Backend Status Notes
claude (default) verified Local Claude Code CLI, headless (-p --output-format json). Uses subscription, no API key.
codex verified Local Codex CLI. Honors ~/.codex/config.toml default model unless --model given.
opencode untested Local OpenCode CLI.
openai-api untested Needs OPENAI_API_KEY.
anthropic-api untested Needs ANTHROPIC_API_KEY.
mock verified Rule-based, no LLM. For fast CI and structural checks.

Cost notes

On the default claude headless backend:

  • Short fixture (< 1 KB): ~40 s per eval
  • Typical PRD (5-10 KB): ~1-2 min per eval
  • Large roadmap (15+ KB): ~2-3 min per eval
  • --samples N multiplies wall-clock by N (serial). Default timeout is 240 s per call.

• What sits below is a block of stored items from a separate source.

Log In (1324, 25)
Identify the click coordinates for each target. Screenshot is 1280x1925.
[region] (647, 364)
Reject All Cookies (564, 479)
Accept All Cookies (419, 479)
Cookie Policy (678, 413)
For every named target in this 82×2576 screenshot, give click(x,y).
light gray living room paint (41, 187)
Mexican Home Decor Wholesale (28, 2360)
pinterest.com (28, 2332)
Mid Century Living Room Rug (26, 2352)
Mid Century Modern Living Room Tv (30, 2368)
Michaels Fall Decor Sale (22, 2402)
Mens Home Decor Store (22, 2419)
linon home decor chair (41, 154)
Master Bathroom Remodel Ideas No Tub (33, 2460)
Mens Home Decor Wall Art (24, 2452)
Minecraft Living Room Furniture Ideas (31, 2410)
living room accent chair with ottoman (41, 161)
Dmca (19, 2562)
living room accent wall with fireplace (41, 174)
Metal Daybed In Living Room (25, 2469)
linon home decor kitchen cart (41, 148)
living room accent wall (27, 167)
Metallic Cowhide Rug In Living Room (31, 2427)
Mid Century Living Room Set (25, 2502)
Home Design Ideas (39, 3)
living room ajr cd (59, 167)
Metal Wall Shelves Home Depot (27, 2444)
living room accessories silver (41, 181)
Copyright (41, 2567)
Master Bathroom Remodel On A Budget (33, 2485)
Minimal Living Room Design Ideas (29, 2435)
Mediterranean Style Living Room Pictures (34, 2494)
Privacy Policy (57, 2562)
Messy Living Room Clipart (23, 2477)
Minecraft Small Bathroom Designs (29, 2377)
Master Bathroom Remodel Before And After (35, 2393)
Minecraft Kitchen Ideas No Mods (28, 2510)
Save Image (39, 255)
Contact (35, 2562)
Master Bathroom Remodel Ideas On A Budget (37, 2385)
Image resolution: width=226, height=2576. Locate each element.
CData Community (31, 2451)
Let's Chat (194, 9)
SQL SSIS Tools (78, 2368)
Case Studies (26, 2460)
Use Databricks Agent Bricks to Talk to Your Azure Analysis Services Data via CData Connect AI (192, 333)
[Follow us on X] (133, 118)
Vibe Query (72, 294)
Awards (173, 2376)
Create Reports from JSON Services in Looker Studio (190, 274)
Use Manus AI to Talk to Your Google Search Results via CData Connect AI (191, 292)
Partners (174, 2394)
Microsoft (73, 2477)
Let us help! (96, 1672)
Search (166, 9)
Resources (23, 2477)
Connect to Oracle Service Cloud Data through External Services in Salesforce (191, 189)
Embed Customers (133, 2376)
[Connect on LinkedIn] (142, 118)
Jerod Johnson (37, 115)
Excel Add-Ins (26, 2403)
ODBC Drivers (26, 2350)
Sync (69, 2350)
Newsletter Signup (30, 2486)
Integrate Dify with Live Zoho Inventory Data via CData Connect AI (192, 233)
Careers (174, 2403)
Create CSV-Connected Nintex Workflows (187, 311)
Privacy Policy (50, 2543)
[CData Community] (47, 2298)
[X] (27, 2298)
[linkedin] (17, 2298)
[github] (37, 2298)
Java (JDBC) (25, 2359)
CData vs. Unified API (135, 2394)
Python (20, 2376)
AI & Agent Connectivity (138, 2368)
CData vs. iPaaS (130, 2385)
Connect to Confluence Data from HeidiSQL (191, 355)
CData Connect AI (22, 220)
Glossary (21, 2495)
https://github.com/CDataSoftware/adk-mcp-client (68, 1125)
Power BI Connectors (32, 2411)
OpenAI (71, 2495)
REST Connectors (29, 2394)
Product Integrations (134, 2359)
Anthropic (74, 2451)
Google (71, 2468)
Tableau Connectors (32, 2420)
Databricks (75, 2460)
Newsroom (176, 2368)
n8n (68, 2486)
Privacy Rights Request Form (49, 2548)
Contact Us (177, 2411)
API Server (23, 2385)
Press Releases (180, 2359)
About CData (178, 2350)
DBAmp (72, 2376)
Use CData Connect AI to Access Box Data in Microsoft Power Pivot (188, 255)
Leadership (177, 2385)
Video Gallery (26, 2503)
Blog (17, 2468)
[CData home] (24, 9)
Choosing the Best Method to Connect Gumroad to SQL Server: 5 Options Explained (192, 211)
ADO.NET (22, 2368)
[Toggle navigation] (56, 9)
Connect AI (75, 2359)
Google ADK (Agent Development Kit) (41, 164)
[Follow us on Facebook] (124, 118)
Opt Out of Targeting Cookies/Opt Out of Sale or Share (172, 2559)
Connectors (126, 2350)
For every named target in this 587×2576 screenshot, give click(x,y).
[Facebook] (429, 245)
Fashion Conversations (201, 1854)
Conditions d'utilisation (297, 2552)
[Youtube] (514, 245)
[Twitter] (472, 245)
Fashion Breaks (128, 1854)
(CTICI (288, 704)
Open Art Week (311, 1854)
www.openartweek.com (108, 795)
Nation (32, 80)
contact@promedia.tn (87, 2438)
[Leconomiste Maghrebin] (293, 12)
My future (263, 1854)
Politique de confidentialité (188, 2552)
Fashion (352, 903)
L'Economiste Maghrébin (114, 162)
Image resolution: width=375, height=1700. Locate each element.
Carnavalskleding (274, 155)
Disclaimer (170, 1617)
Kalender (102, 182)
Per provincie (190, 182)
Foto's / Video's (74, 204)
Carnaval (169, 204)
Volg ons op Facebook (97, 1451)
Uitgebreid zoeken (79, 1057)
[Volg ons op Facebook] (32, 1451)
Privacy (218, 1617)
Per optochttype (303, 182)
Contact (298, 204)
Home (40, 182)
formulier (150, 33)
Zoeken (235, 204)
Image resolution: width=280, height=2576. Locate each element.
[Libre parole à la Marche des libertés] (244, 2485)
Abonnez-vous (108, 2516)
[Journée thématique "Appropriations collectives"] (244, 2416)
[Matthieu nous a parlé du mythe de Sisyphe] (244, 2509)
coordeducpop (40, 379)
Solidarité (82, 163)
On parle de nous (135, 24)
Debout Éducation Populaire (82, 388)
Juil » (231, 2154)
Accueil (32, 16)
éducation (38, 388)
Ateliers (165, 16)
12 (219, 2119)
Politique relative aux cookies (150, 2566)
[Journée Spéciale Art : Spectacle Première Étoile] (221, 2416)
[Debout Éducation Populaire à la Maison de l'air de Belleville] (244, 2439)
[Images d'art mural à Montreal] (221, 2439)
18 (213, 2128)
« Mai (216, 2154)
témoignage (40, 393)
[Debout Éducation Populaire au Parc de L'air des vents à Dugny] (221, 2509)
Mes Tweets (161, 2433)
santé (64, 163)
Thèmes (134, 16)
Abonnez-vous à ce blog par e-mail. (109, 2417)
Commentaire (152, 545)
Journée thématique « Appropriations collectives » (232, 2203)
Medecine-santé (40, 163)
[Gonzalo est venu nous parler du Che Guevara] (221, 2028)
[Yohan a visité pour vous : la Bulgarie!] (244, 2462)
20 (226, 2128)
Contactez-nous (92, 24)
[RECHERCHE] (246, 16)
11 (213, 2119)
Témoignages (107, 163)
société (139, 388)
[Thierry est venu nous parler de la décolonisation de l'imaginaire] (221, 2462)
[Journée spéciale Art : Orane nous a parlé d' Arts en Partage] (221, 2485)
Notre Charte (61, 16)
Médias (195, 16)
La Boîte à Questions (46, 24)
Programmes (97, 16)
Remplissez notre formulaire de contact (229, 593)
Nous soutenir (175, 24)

Use --backend mock when you want structure-only checks with no LLM cost.


Agent Integration

Janus is consumed by other agents via the plain CLI -- no MCP needed.

These are optional adapters on top of the CLI product.

Option 1 -- Claude Code plugin

claude plugin marketplace add ./marketplace
claude plugin install janus@janus-local

After a session restart, Claude Code auto-triggers the janus skill on PRD/spec work.

Option 2 -- Global CLAUDE.md snippet

Copy the JANUS_PROMPT_BLOCK from integrations/skill/SKILL.md into your ~/.claude/CLAUDE.md.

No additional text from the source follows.